Esta semana estuvo cargada de actividades. Pero ¿cuál no?
Cito alguna de las más destacadas.
El lunes, comenzó con el programa de radio por Alba Ciudad que conduzco con Iván Padilla de 7 a 8am.
Luego, el resto de la mañana, estuve en la reunión del Órgano Superior de Vivienda que coordina Rafael Ramírez y, después de almuerzo, en una reunión con el viceministro Jorge Arreaza revisando el avance de la propuesta para la Carlota. En la tardecita la inauguración del Octavo Festival Mundial de Poesía en el Teatro Teresa Carreño.

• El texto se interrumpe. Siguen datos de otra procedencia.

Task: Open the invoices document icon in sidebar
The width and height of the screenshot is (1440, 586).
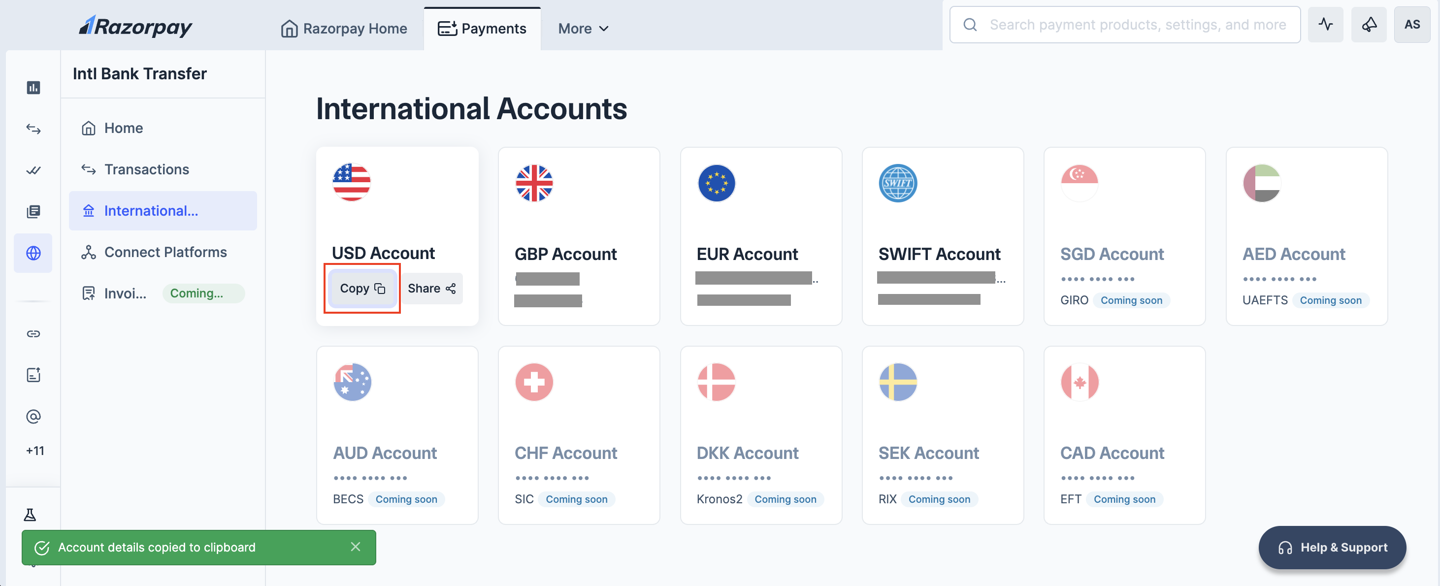Action: 33,375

Al día siguiente en la mañana, la Reunión del Órgano Distrital de Vivienda, con Jacqueline Faría y el resto del equipo. En la tarde videoconferencia con el equipo de de vivienda de Cojedes (¿o fue el miércoles?) Y después un Consejo de Ministros que duró como cinco horas. Miércoles y jueves me concentré intensamente en reuniones internas de los equipos que dirijo en la OPPPE, así como en el desarrollo teórico-práctico de algunos lineamientos estratégicos para Caracas. En esta intensidad de tareas uno busca desesperadamente unos minutos para encerrarse en su despacho a trabajar en silencio. De vez en cuando los encuentra. También hice el intento de asistir a la presentación de un libro de El Perro y la Rana y llegué hasta el sitio, pero tuve que retirarme por una protesta laboral.
Además visité dos veces las obras de Mausoleo para Bolívar, redacté la columna para el Correo de Caracas y escribí una página completa para Todosadentro.
Entre todas estas cosas, pasé por el servicio médico de la Biblioteca para revisarme una afección gripal.
En la noche del miércoles, de 9 a 10, había estado en el programa de radio de Nicmer Evans en Radio Nacional hablando sobre distintos temas de la ciudad. Creo que fue una buena conversación.
El viernes amanecimos saliendo a las afueras de Caracas para ver en unos grandes talleres metalúrgicos la marcha de la construcción de las piezas de acero que forman parte de la estructura interna del Mausoleo.
Al regreso, nos subimos en unas motos y pasamos revista a siete de las obras de vivienda que construye la OPPPE.
En la tarde, tuvimos una nueva reunión en las oficinas del Gobierno del Distrito Capital para analizar a fondo los mapas de conflicto.
Hoy, sábado en la mañana acudimos a una asamblea con voceros comunales en el Estado Vargas, en el lanzamiento de la segunda fase de la primera oleada de registro.
Dentro de tres horas, en la Sala José Felix Ribas, participaré en la clausura del Festival Mundial de Poesía. Vamos a ver. Pienso leer el poema Miel, que escribí hace unos meses.
En la noche, como lo he venido haciendo, volveré a jugar un par de partidas de ajedrez contra un programa que siempre me derrota. Y, ya en la cama, avanzaré en el disfrute del libro de Umberto Ecco, Historia de la Belleza.
Debo decir también que cada día de esta semana pensé en el Presidente Chávez con sentimientos aparentemente encontrados. Por un lado me decía: ¿cuándo vendrá? ¡Ya está bueno!, Por el otro; ¡Qué se cuide mucho!
Pero la semana no ha terminado todavía: culmina mañana con el día del padre. El mejor regalo es estar con los muchachos. Lástima que Daniel está fuera de Caracas. Y Ana Rita, aún más lejos.
Bueno, ¿qué puedo decir? Así es la vida. Me gusta el trabajo.
¡Que viva la Revolución! ¡Y que viva la poesía!